The Attorney General letter sent to the Governor of Colorado referencing a report from the Rocky Mountain High Intensity Drug Trafficking Area agency did not come as a surprise because similar letters have been sent to other states. Jeff Sessions is biased against marijuana, however if the report is accurate then Colorado does have some work to do. The report may be taking information out of context, but one way or another, Jeff Sessions is still very focused on states that have legalized marijuana. Are you comfortable with Jeff Sessions as the Attorney General?
Attorney General Jeff Sessions is questioning the efficacy of marijuana regulatory structures in Colorado in a letter to Gov. John Hickenlooper obtained by The Cannabist.
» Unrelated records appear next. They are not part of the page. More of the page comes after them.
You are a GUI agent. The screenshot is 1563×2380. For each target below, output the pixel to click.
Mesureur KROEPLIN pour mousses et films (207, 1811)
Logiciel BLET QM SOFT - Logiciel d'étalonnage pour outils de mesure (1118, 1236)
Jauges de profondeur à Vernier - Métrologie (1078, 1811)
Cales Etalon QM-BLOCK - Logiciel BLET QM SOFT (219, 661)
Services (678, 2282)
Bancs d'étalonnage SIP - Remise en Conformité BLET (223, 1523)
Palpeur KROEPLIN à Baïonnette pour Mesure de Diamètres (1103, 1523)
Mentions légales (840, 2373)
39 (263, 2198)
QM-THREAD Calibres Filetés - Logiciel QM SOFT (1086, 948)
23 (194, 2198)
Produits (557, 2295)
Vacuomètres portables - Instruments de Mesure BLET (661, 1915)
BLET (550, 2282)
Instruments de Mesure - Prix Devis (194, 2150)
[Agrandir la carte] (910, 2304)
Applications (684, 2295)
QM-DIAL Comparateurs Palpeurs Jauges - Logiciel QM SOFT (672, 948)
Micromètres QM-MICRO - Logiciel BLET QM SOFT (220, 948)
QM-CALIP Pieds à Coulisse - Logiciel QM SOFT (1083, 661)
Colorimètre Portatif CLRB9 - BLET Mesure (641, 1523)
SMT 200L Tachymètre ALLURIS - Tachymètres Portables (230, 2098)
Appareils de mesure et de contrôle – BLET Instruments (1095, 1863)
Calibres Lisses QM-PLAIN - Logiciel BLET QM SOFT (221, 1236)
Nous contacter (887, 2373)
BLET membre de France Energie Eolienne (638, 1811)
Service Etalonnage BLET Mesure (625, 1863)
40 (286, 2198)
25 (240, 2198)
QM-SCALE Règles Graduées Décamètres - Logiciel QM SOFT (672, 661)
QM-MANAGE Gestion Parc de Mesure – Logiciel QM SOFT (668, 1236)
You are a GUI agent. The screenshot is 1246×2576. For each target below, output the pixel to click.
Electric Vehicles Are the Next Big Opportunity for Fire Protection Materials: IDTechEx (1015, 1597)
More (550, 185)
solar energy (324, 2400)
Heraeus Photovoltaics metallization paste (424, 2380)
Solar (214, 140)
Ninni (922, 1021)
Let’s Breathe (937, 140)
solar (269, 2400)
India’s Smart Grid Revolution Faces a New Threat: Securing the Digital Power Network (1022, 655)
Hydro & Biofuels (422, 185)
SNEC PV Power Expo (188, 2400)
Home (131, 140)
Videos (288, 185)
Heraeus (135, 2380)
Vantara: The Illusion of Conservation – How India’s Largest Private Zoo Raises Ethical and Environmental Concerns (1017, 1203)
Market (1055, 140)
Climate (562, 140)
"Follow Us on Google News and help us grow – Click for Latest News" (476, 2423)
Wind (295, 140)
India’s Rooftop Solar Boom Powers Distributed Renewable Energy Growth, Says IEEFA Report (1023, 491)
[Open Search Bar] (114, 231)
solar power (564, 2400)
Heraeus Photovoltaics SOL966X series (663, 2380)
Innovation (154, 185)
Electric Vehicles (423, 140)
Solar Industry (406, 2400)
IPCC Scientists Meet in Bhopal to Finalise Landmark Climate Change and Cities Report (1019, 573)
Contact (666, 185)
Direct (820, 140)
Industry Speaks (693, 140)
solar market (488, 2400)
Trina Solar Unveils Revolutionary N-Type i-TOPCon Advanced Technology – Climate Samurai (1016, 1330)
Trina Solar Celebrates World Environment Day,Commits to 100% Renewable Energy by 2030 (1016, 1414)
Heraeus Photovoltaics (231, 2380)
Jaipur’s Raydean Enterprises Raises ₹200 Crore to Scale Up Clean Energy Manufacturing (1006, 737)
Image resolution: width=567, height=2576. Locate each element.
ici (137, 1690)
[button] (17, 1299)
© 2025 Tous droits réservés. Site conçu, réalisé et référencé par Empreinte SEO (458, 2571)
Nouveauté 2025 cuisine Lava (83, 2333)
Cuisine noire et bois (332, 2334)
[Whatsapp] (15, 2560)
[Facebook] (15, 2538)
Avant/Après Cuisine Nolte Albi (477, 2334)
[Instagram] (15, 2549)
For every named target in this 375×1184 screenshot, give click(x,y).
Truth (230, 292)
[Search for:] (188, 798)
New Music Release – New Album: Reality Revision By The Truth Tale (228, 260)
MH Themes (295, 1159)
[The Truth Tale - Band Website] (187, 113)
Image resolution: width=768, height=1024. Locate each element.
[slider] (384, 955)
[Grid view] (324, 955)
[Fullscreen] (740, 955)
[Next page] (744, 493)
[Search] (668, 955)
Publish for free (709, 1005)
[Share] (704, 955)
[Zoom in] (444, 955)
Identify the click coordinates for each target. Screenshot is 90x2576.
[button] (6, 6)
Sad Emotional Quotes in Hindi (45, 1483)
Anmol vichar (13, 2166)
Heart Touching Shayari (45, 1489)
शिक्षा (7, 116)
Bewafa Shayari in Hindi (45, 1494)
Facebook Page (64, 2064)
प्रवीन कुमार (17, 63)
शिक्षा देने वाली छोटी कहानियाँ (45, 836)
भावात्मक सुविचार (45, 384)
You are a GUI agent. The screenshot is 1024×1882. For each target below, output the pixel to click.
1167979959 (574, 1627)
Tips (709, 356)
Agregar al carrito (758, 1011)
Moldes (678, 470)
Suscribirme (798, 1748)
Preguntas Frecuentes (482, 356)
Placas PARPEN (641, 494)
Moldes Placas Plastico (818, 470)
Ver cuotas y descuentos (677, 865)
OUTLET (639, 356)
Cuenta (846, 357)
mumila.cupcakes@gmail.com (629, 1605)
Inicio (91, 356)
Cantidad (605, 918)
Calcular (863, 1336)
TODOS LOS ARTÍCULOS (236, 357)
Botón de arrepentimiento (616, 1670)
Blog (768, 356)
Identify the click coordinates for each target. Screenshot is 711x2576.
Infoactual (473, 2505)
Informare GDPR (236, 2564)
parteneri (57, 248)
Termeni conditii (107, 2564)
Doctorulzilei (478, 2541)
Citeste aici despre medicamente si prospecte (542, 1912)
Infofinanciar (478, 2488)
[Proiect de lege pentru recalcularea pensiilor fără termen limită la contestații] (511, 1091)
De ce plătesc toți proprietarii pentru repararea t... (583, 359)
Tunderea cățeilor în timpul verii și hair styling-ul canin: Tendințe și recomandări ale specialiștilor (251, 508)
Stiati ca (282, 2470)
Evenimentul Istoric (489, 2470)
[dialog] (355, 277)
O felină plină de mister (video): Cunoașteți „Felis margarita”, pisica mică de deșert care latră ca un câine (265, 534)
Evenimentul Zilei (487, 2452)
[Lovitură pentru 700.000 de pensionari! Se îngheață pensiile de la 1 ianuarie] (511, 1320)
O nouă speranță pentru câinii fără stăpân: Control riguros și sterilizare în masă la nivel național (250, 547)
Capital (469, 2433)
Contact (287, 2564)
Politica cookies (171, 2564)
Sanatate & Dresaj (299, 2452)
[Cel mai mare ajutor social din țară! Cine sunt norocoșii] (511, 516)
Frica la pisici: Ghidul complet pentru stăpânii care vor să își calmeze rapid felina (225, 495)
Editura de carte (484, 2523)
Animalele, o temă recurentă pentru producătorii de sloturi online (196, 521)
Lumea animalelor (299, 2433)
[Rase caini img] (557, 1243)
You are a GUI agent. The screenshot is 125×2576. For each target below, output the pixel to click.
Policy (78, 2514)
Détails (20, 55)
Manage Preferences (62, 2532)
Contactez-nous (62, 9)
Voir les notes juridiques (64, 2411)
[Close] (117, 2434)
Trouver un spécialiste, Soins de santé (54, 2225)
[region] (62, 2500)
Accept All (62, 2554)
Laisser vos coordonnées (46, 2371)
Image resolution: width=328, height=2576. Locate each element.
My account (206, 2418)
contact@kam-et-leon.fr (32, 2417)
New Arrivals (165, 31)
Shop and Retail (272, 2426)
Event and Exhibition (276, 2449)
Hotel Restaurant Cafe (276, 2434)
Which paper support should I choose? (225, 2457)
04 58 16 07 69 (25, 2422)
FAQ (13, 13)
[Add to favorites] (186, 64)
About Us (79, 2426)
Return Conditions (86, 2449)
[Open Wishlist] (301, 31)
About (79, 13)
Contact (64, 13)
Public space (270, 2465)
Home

The letter dated July 24 arrived at the Colorado Capitol late Thursday, officials said. In it, Sessions cited data from a September 2016 report by the Rocky Mountain High Intensity Drug Trafficking Area (HIDTA), a federally funded agency operated out of the White House’s Office of National Drug Control Policy. The report claimed increases in highway patrol seizures, youth use, traffic deaths and emergency department visits since Colorado legalized adult-use sales of cannabis in 2014, according to the letter.
Closing out the letter, Sessions wrote:
“These findings are relevant to the policy debate concerning marijuana legalization. I appreciate your offer to engage in a continuing dialogue on this important issue. To that end, please advise as to how Colorado plans to address the serious findings in the Rocky Mountain HIDTA report, including efforts to ensure that all marijuana activity is compliant with state marijuana laws, to combat diversion of marijuana, to protect public health and safety, and to prevent marijuana use by minors. I also am open to suggestions on marijuana policy and related matters as we work to carry out our duties to effectively and faithfully execute the laws of the United States.”
The letter’s structure and message were nearly identical to that of a separate letter Sessions sent to Washington Gov. Jay Inslee, a correspondence that the Huffington Post obtained and reported late Thursday evening.
Notable passages in both letters highlight where Sessions sees flexibility for federal enforcement actions under the 2013 Cole Memorandum — Obama-era guidance for how prosecutors and law enforcement could prioritize their marijuana-related enforcement efforts.
The letters are a response to an April 3 letter from Hickenlooper and the governors of Alaska, Oregon and Washington, that implored the attorney general and treasury secretary to “engage with us before embarking on any changes to regulatory and enforcement systems.”
“The Department remains committed to enforcing the Controlled Substances Act in a manner that efficiently applies our resources to address the most significant threats to public health and safety,” Sessions wrote in his response. “I look forward to working with you on these issues.”